◆ Given exercise ◆
Reproduce the material below line for line, without changing a word, and leave out the pictures.

(Stored entries)
%%
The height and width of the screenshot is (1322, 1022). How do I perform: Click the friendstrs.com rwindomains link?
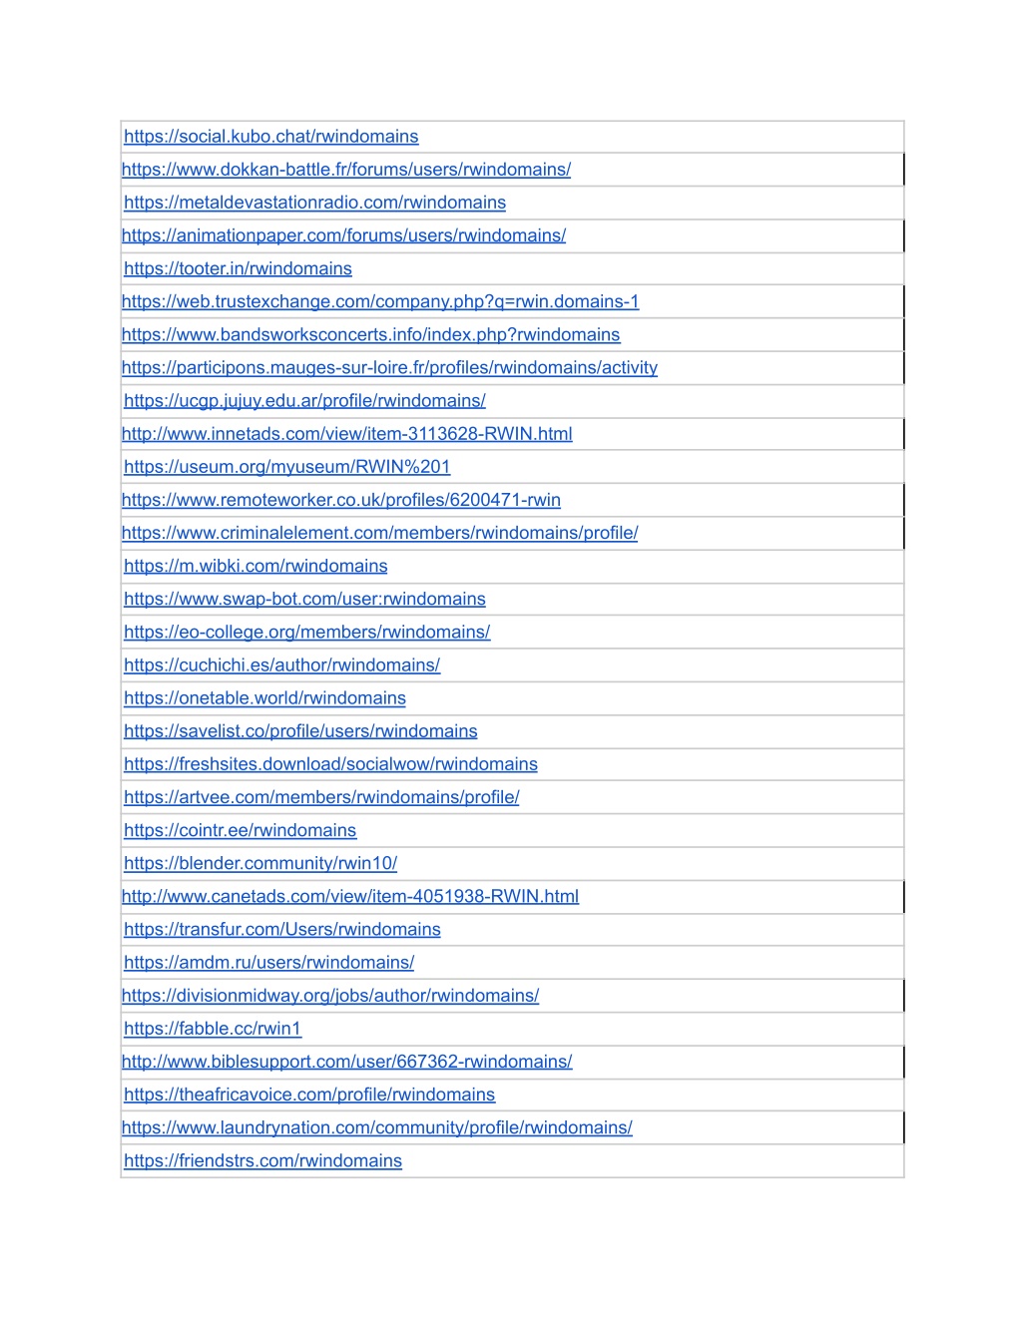tap(262, 1160)
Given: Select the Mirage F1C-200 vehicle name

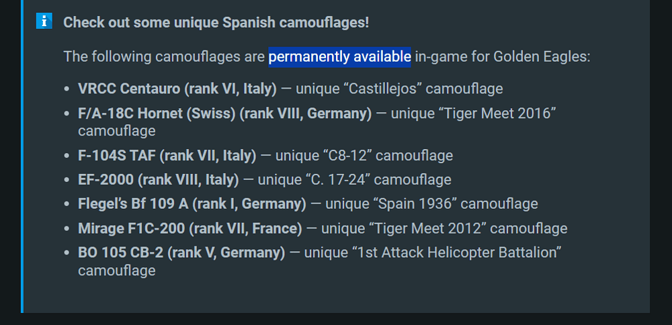Looking at the screenshot, I should tap(132, 228).
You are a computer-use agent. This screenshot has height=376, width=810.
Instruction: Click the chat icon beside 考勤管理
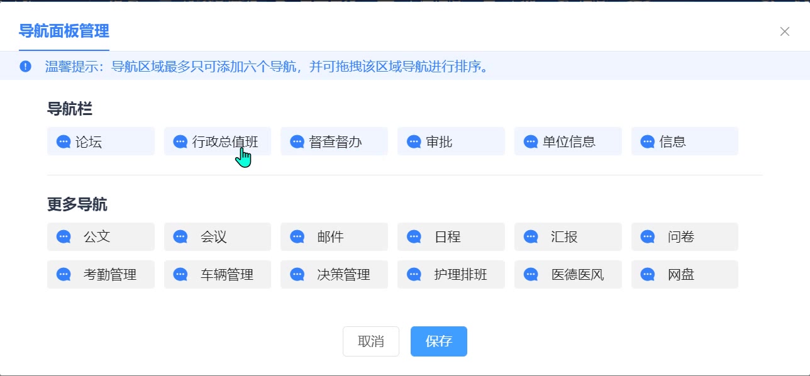(x=63, y=275)
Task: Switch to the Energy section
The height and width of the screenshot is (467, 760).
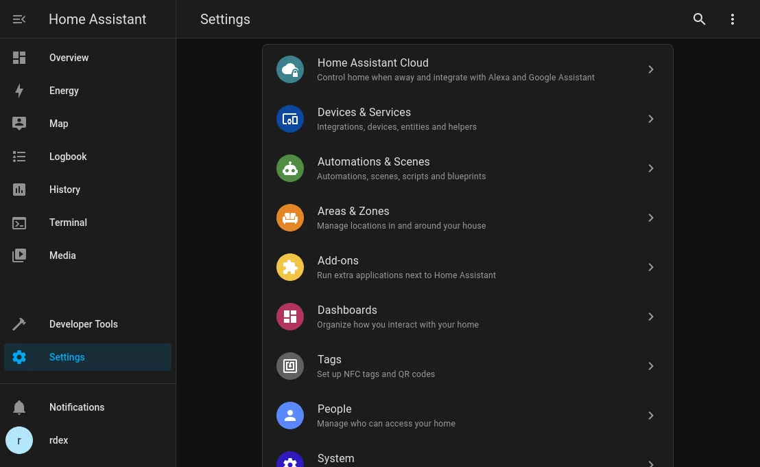Action: (x=64, y=91)
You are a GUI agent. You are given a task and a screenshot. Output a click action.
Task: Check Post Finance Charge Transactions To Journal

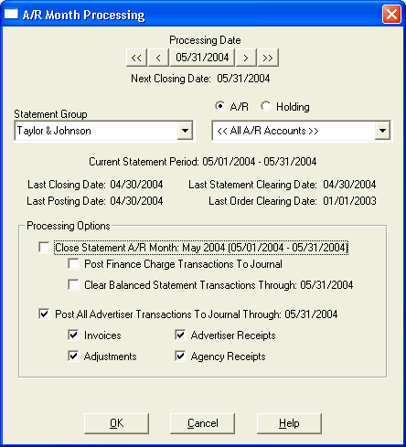pos(73,264)
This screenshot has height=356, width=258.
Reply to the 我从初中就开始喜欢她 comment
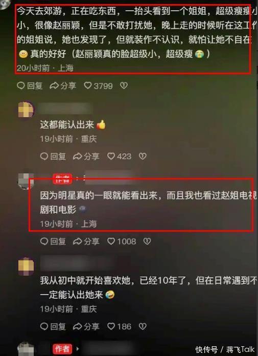pyautogui.click(x=53, y=326)
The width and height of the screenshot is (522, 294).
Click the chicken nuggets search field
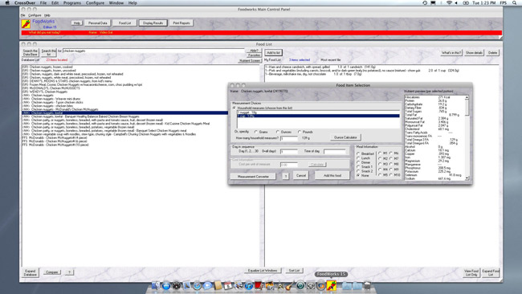coord(153,51)
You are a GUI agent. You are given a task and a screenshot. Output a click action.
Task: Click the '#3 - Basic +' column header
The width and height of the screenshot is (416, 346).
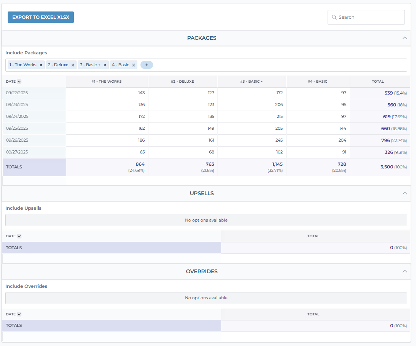tap(251, 82)
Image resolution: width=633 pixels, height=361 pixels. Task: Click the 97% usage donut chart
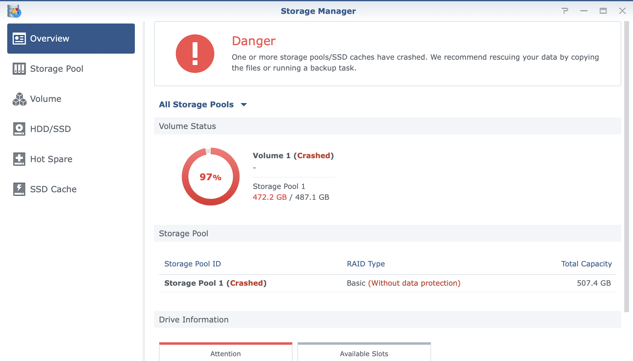click(x=210, y=177)
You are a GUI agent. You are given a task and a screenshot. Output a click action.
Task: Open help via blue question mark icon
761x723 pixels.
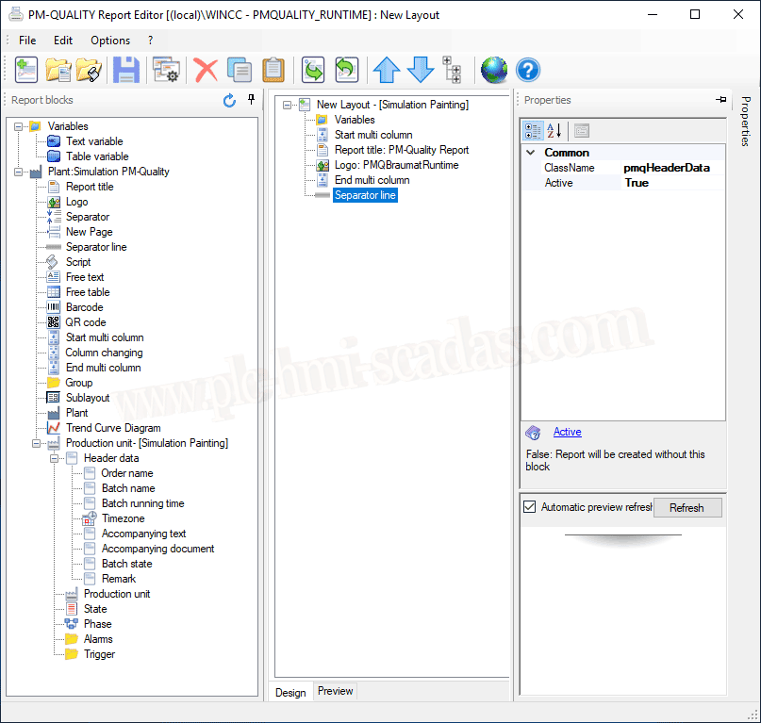[x=527, y=71]
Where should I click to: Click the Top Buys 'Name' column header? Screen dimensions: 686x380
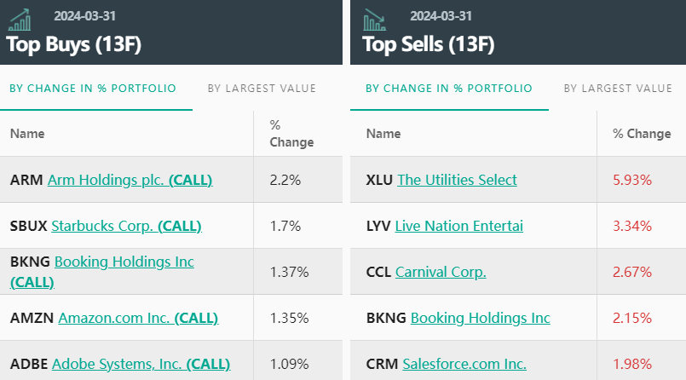tap(27, 134)
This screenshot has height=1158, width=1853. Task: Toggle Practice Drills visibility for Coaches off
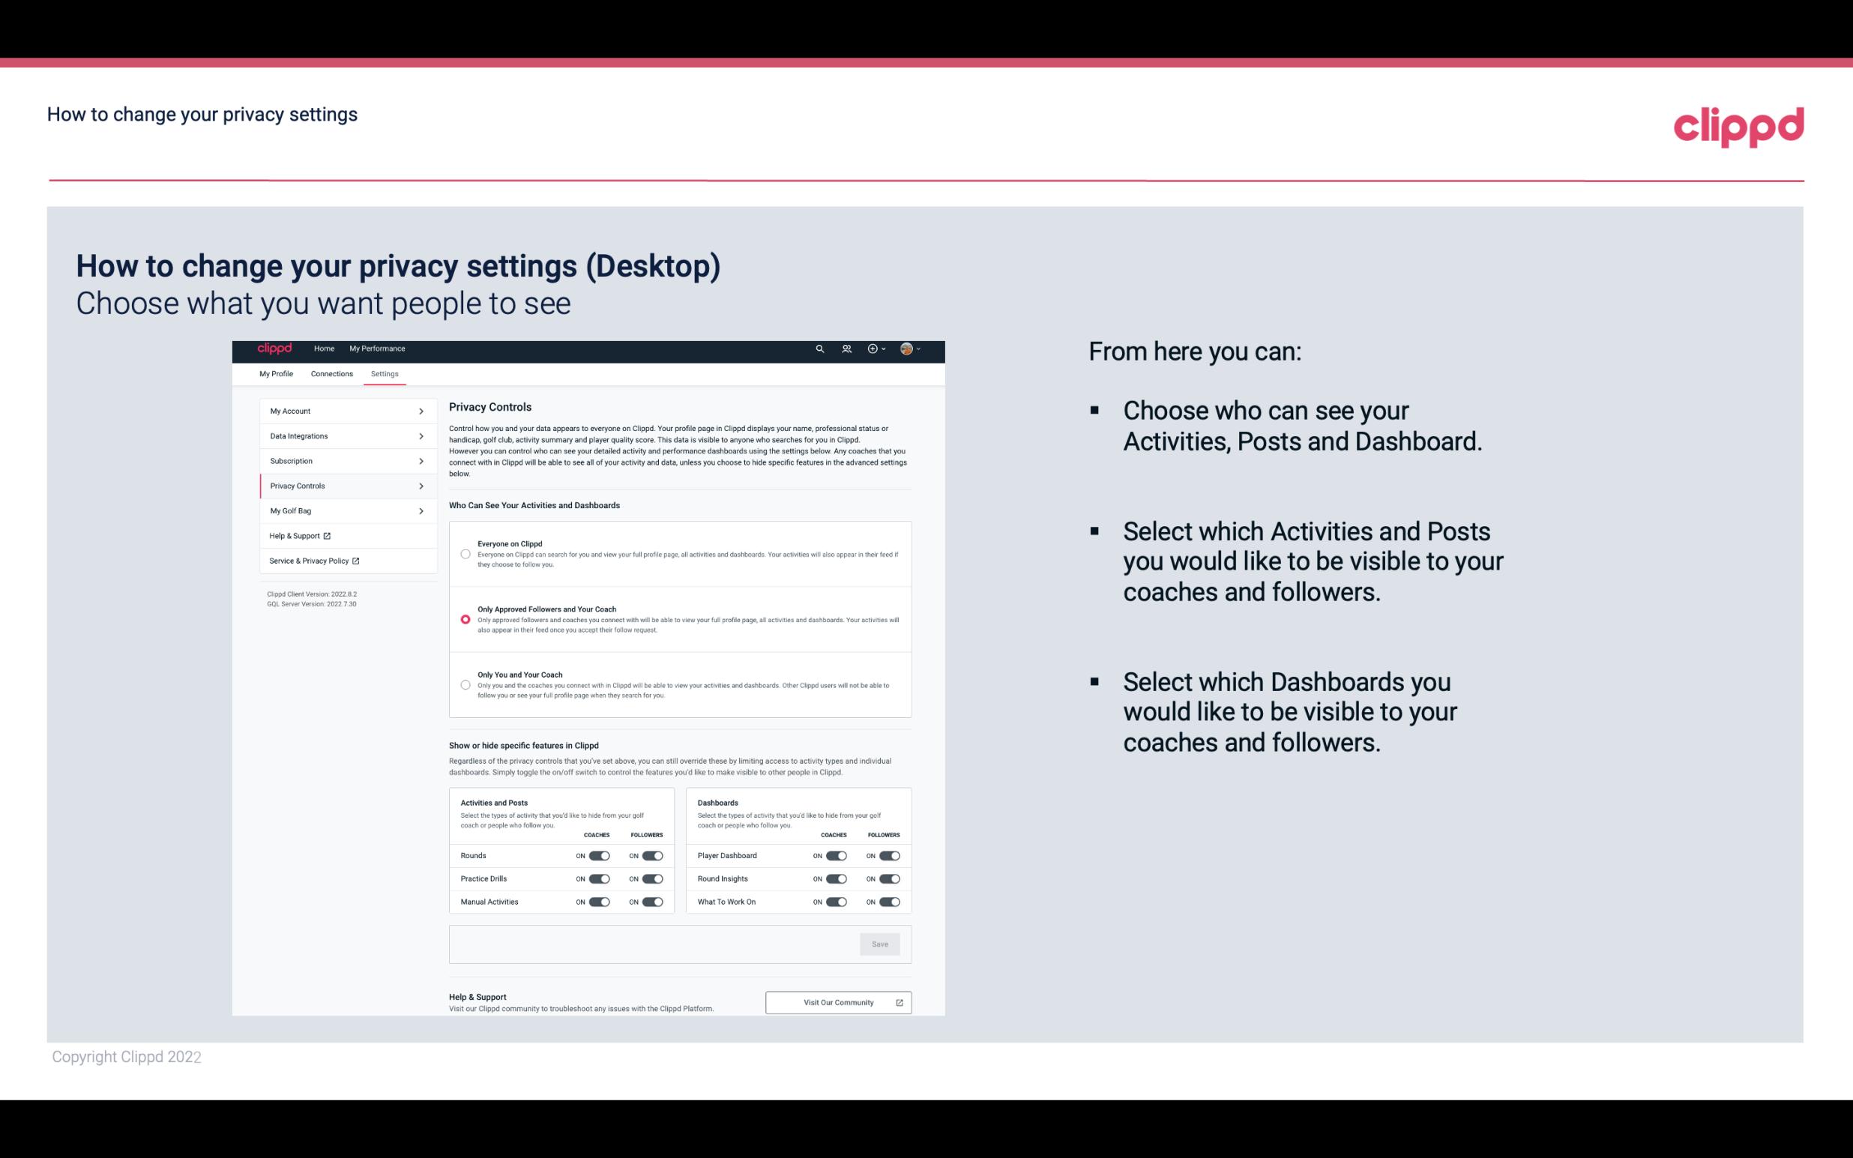point(597,879)
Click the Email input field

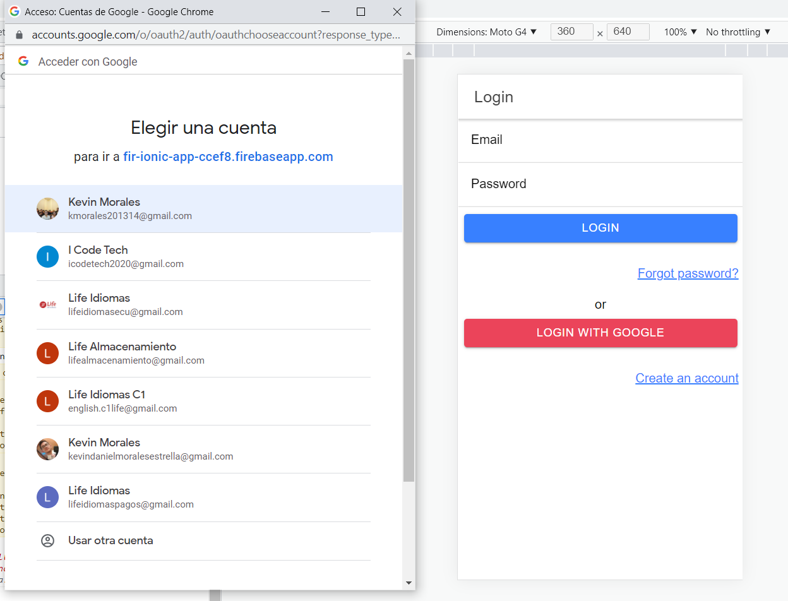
%%
◆ The output ◆
The height and width of the screenshot is (1322, 1022). How do I perform: Click the friendstrs.com rwindomains link?
tap(262, 1160)
Given: Select the Mirage F1C-200 vehicle name

Looking at the screenshot, I should tap(132, 228).
You are a computer-use agent. This screenshot has height=376, width=810.
Instruction: Click the chat icon beside 考勤管理
(x=63, y=275)
Task: Switch to the Energy section
The height and width of the screenshot is (467, 760).
Action: (x=64, y=91)
You are a GUI agent. You are given a task and a screenshot. Output a click action.
Task: Check Post Finance Charge Transactions To Journal

pos(73,264)
This screenshot has height=356, width=258.
Reply to the 我从初中就开始喜欢她 comment
pyautogui.click(x=53, y=326)
The width and height of the screenshot is (522, 294).
Click the chicken nuggets search field
coord(153,51)
You are a GUI agent. You are given a task and a screenshot. Output a click action.
Task: Click the '#3 - Basic +' column header
The width and height of the screenshot is (416, 346).
tap(251, 82)
Image resolution: width=633 pixels, height=361 pixels. Task: Click the 97% usage donut chart
click(x=210, y=177)
You are a GUI agent. You are given a task and a screenshot. Output a click action.
Task: Open help via blue question mark icon
761x723 pixels.
[x=527, y=71]
Where should I click to: Click the Top Buys 'Name' column header? Screen dimensions: 686x380
tap(27, 134)
This screenshot has height=1158, width=1853. Task: Toggle Practice Drills visibility for Coaches off
point(597,879)
Click the Email input field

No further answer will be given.